[Opening TASK INPUTS section]

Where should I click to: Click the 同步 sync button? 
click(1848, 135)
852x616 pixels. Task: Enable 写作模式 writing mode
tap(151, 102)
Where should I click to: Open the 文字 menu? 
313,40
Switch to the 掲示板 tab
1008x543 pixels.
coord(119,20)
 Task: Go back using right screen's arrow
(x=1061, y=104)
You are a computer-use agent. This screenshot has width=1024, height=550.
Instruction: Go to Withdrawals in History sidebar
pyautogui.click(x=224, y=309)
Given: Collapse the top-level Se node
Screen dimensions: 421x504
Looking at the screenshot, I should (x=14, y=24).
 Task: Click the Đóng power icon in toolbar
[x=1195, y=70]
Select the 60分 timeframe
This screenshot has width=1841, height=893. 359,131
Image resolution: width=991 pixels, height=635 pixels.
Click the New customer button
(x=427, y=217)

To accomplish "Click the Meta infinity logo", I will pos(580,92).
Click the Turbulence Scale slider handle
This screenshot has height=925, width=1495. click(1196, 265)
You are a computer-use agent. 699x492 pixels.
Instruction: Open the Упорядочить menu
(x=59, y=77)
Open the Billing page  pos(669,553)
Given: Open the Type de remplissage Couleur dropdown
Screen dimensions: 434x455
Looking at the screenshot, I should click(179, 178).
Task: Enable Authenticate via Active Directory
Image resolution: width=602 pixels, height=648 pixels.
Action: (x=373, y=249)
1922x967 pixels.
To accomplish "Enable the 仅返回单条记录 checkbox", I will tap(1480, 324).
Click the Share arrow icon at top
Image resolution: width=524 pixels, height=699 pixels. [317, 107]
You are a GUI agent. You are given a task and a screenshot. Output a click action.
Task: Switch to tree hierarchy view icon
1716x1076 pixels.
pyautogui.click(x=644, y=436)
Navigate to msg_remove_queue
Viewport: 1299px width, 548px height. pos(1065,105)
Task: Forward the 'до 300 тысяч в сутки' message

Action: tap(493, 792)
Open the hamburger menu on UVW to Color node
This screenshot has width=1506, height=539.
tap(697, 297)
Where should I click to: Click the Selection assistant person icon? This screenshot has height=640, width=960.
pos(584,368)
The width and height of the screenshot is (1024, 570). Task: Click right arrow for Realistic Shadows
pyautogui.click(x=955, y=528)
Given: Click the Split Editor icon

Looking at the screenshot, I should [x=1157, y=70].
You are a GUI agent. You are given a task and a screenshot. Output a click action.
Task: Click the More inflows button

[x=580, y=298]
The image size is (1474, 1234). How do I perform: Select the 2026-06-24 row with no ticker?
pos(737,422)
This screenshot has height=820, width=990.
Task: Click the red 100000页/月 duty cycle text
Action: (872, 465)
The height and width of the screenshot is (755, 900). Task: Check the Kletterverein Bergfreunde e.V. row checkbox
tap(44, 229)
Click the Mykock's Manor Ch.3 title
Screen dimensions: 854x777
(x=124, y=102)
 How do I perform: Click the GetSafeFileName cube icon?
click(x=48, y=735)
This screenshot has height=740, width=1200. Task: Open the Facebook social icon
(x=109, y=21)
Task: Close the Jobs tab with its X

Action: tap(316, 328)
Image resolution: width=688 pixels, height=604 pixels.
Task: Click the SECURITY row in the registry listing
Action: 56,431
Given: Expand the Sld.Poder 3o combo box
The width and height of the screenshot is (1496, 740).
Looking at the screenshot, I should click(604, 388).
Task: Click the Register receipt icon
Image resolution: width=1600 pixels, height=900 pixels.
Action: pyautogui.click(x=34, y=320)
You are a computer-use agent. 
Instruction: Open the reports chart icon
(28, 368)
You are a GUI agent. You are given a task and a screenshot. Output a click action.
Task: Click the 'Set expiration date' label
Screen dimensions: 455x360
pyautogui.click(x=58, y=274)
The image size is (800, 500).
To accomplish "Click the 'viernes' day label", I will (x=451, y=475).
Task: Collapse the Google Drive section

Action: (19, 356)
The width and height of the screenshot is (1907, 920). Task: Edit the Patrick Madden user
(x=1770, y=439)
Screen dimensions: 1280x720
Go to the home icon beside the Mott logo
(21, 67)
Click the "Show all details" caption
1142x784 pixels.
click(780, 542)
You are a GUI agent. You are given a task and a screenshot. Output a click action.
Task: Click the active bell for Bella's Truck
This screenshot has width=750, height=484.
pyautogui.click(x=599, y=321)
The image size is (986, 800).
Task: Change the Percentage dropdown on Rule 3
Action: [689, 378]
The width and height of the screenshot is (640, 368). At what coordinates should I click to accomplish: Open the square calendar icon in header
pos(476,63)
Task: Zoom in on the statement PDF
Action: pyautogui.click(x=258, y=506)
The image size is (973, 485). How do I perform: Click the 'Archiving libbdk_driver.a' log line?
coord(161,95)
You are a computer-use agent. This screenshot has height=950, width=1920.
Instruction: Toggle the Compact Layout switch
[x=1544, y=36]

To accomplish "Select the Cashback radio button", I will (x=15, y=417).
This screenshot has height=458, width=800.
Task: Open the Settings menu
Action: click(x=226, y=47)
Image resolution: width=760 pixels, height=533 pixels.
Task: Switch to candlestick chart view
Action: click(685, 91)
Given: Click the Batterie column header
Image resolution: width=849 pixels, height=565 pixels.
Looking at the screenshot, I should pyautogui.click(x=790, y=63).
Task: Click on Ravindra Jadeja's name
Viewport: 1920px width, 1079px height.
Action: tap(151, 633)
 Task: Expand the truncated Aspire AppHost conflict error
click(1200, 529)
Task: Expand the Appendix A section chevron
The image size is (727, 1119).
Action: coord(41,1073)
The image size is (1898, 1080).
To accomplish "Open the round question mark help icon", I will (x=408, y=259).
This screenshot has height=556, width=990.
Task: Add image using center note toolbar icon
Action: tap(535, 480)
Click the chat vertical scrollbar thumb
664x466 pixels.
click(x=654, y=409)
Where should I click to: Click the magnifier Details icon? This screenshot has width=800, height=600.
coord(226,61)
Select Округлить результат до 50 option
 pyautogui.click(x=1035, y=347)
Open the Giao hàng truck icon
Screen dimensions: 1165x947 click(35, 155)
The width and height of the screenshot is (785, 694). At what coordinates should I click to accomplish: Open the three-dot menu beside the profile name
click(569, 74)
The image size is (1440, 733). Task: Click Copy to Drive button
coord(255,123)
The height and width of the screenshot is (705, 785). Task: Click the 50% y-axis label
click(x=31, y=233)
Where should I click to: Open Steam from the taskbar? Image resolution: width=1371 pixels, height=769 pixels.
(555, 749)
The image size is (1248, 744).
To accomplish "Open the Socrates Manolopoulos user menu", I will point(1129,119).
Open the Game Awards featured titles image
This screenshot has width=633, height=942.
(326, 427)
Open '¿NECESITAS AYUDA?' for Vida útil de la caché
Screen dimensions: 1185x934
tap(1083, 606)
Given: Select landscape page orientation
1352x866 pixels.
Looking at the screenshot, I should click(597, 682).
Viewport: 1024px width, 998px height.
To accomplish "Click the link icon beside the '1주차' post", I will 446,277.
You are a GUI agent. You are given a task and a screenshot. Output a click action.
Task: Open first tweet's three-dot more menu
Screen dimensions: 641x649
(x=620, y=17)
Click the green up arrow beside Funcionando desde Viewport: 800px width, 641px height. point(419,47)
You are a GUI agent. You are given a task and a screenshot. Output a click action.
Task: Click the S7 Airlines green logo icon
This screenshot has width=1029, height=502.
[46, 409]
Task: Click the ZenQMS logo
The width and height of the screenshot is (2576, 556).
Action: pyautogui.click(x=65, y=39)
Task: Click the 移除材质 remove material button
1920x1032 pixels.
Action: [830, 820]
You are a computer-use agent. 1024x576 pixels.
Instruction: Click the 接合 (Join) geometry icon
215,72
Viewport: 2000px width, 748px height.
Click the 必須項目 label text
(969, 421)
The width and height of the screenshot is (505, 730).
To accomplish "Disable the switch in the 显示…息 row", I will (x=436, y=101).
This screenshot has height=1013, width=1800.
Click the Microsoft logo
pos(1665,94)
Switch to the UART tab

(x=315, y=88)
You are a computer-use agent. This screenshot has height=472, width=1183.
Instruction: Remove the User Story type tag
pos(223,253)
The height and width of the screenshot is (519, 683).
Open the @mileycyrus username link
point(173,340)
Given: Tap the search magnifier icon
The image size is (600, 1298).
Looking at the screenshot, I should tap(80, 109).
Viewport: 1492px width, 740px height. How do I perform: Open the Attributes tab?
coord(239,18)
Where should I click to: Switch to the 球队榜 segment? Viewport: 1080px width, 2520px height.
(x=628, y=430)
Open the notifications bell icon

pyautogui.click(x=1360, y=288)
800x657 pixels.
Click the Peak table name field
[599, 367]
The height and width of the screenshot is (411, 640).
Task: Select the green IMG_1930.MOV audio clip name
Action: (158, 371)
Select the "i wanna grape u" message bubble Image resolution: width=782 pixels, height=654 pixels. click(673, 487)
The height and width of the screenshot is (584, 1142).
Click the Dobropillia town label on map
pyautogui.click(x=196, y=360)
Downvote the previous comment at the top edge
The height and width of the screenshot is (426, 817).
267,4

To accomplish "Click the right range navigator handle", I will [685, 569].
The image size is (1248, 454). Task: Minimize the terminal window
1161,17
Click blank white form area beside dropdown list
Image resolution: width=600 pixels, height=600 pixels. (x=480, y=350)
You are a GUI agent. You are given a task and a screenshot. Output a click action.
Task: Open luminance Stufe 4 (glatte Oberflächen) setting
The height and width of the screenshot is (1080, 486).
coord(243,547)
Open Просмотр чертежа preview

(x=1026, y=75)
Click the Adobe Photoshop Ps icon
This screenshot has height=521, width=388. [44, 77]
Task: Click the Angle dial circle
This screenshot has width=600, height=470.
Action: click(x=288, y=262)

[Closing TASK INPUTS section]

▶ EXERCISE BRIEF
Exactly one number should be given, showing how many lines of the material above contain the string "computer".

▶ RESULT OF THE EXERCISE
6